Pemodelan Regresi Logistik Ordinal Backward dengan Imputasi K-Nearest Neighbour pada Indeks Pembangunan Manusia di Indonesia Tahun 2021
Abstract
The human development index (HDI) is one of the important things to note in Indonesia today. The growth of HDI in Indonesia in 2021 is not evenly distributed in all regencies/cities and has high disparities. This study aims to find out the description of HDI data, get the best model to determine the factors that significantly affect the HDI of regencies/cities in Indonesia in 2021 and identify the classification accuracy results of the best model.
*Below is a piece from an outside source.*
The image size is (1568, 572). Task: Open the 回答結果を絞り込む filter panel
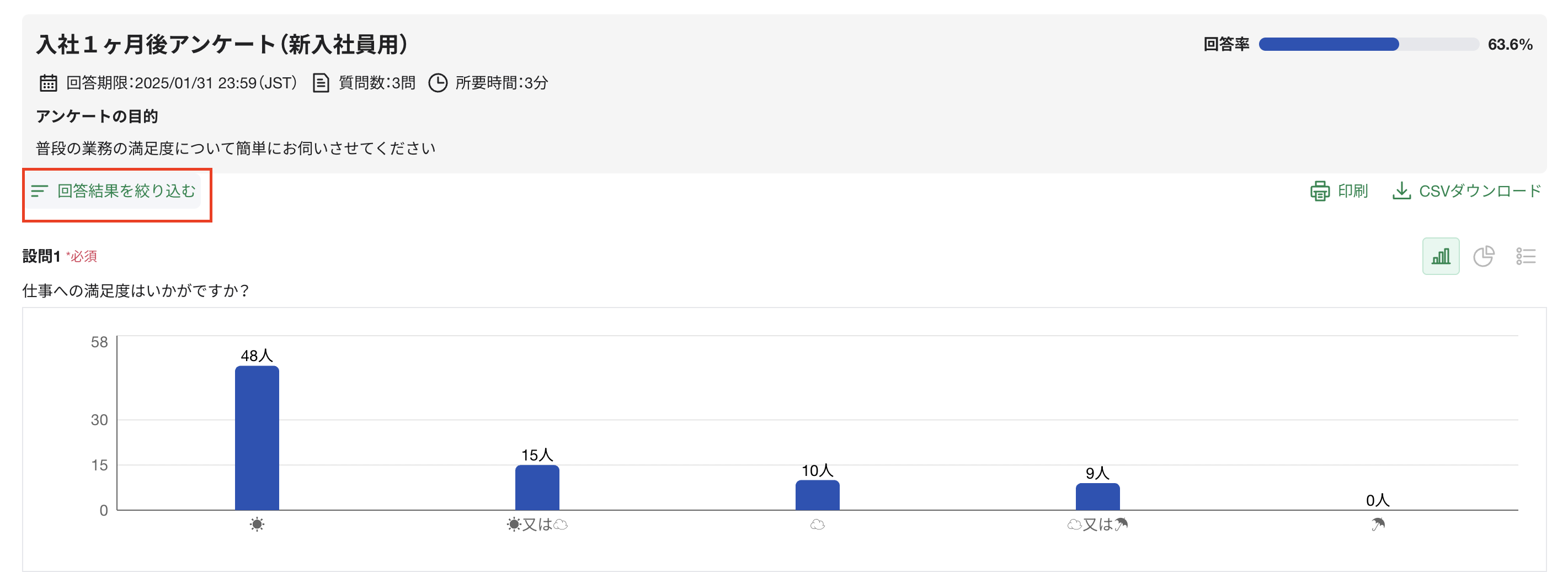[x=126, y=191]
The independent variables used in this study are average years of schooling, open unemployment rate, population growth rate, population density, percentage of poor people and sex ratio. The independent variables in this study contained missing values, so they were handled using k-nearest neighbour (KNN) imputation and continued modelling using ordinal logistic regression using the backward elimination technique to obtain significant factors. The results showed that the proportion of the low HDI category was 4.28%, the medium HDI category was 48.64%, and the high HDI category was 47.08%. Based on logistic regression modeling using backward elimination which has the smallest AIC value of 293.387, a model with independent variables of average years of schooling (X1), population density (X4), percentage of poor people (X5) and sex ratio (X6) is a variable that significantly affects the HDI of regencies/cities in Indonesia in 2021. The accuracy value of the classification accuracy of training data and test data from the ordinal logistic regression model of HDI of regencies/cities in Indonesia in 2021 is 83.46% and 86.61%, respectively, which means that the model is good for prediction.